* Task *
Rename every "icon" in the listing below as "symbol" and write out all its lines again with nothing else changed, omitting the pictures.

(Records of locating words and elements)
►
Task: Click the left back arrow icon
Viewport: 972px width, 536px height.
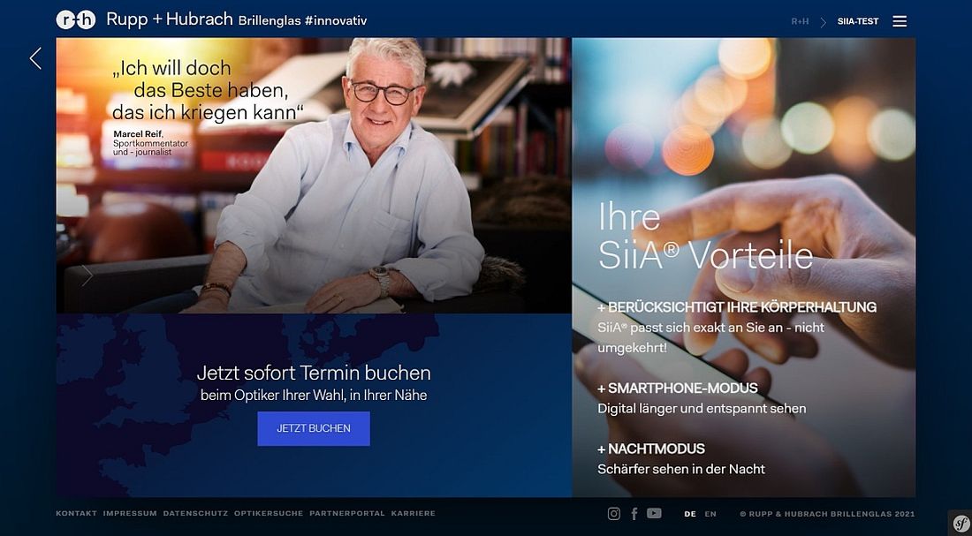Action: [35, 58]
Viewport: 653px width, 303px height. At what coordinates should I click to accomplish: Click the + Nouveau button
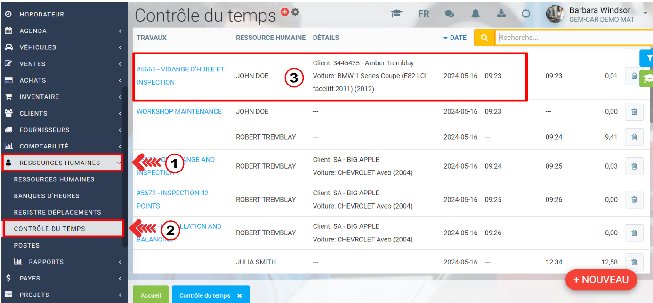(601, 280)
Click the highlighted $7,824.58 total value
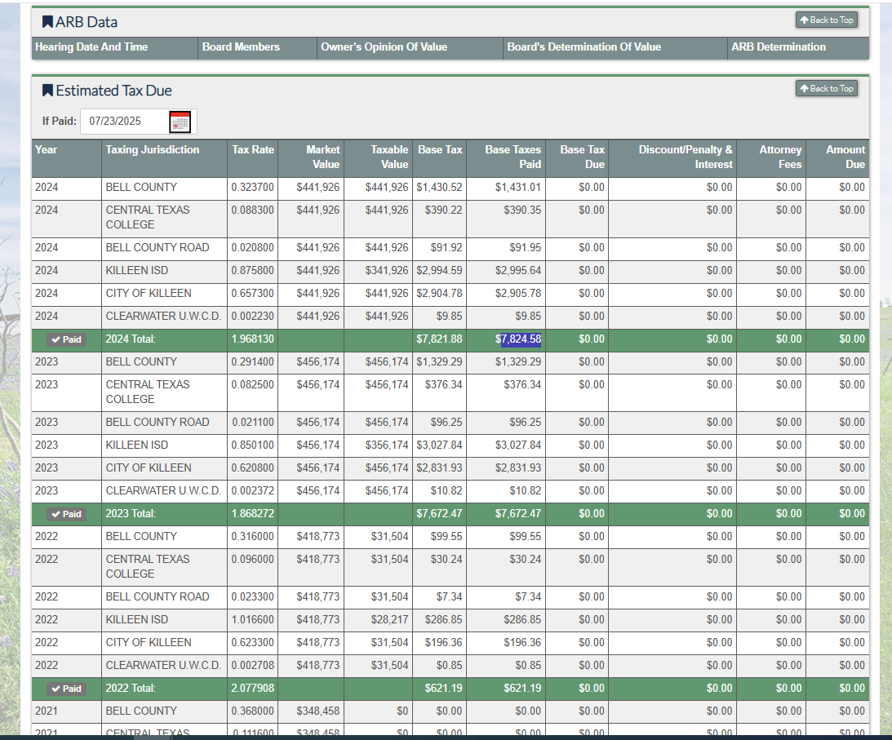This screenshot has width=892, height=740. coord(521,339)
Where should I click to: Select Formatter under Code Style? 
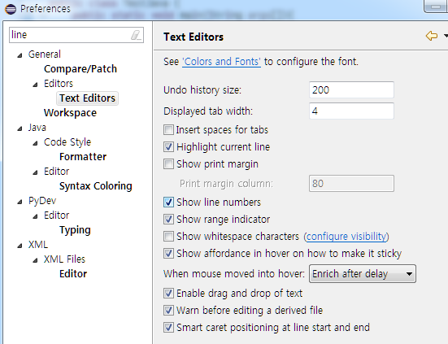pos(83,157)
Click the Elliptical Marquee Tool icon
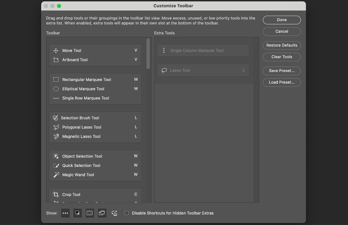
◄
* Written answer *
Task: Click the left back arrow symbol
Viewport: 972px width, 536px height.
Action: [35, 58]
Viewport: 653px width, 303px height. At what coordinates should I click to accomplish: Click the + Nouveau button
(601, 280)
Click the highlighted $7,824.58 total value
This screenshot has width=892, height=740. coord(521,339)
Where should I click to: Select Formatter under Code Style? 
pos(83,157)
Click the Elliptical Marquee Tool symbol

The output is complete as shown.